SANÁ/AFP
La oposición yemení dio ayer, tras un nuevo día de manifestaciones contra el régimen en el que murieron dos personas, su acuerdo “final” al plan de salida de la crisis propuesto por las monarquías del Golfo, que prevé la marcha en 30 días del contestado presidente Ali Abdalá Saleh, declaró su portavoz Mohamed Qahtan.
El Frente Común, una coalición de la oposición parlamentaria, transmitió anoche su acuerdo al secretario general del Consejo de Cooperación del Golfo, Abdelatif Zayani.

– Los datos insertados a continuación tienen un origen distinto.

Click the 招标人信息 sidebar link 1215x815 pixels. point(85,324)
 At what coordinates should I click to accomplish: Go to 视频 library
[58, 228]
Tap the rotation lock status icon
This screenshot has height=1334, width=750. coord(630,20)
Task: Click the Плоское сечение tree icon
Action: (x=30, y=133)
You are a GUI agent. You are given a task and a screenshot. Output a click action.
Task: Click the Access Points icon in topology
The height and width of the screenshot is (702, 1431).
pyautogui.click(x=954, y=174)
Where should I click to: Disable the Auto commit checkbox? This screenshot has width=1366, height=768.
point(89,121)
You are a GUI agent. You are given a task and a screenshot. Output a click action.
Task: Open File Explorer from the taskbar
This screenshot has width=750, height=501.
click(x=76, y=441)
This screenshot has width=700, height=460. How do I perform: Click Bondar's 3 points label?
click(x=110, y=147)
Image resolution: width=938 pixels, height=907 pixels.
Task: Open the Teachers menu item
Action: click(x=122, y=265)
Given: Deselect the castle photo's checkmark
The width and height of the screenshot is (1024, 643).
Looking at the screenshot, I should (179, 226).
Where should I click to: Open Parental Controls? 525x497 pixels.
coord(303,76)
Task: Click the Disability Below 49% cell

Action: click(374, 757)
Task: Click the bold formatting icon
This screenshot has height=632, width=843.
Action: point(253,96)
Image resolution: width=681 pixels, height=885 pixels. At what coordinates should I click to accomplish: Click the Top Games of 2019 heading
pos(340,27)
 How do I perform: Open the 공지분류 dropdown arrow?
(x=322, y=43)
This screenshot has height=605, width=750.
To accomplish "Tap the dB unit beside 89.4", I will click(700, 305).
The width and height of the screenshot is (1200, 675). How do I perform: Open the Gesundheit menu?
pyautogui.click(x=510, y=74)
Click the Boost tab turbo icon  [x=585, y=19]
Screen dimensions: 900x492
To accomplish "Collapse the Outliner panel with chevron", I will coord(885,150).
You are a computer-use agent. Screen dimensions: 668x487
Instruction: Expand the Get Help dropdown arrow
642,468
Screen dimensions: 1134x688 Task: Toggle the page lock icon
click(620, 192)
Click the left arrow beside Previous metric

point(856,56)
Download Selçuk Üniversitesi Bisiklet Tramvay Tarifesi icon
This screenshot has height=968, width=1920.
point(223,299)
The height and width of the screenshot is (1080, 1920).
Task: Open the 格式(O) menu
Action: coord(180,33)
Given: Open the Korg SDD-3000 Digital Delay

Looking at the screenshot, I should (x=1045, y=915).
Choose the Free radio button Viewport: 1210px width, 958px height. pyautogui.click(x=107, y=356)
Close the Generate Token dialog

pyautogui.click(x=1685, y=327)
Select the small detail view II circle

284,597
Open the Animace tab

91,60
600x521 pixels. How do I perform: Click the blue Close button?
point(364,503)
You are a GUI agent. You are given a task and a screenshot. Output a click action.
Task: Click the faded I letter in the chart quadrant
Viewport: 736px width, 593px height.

La oposición había anunciado el sábado la aceptación del plan del CCG, a excepción de dos cláusulas: una que preveía la formación de un gobierno de reconciliación nacional bajo la autoridad del contestado Saleh y una segunda en la que se pedía el fin de las manifestaciones contra el régimen.
“El plan no prevé una suspensión de las protestas, que son un derecho constitucional de los yemeníes”, declaró otro responsable del Frente Común, Hamid al Ahmar.
El plan de los países del Golfo, inquietos por la crisis yemení desde finales de enero y que ha causado más de 130 muertos, según fuentes médicas, prevé un gobierno dirigido por la oposición que se formaría una semana después de aceptado el plan.
Al 29º día de la aplicación del acuerdo, la Cámara de Diputados debería aprobar una ley que acordara la inmunidad al aún presidente y a sus colaboradores. Luego, Saleh debería dimitir en favor del vicepresidente, que debería organizar elecciones presidenciales en un plazo de 60 días.
El Parlamento, además, tendría la labor de crear una nueva Constitución que sería sometida a referéndum, al que seguirían unas elecciones legislativas.
Los Estados del CCG (entre ellos Arabia Saudita), Estados Unidos y la Unión Europea (UE) avalan la aplicación del acuerdo, según el texto del plan.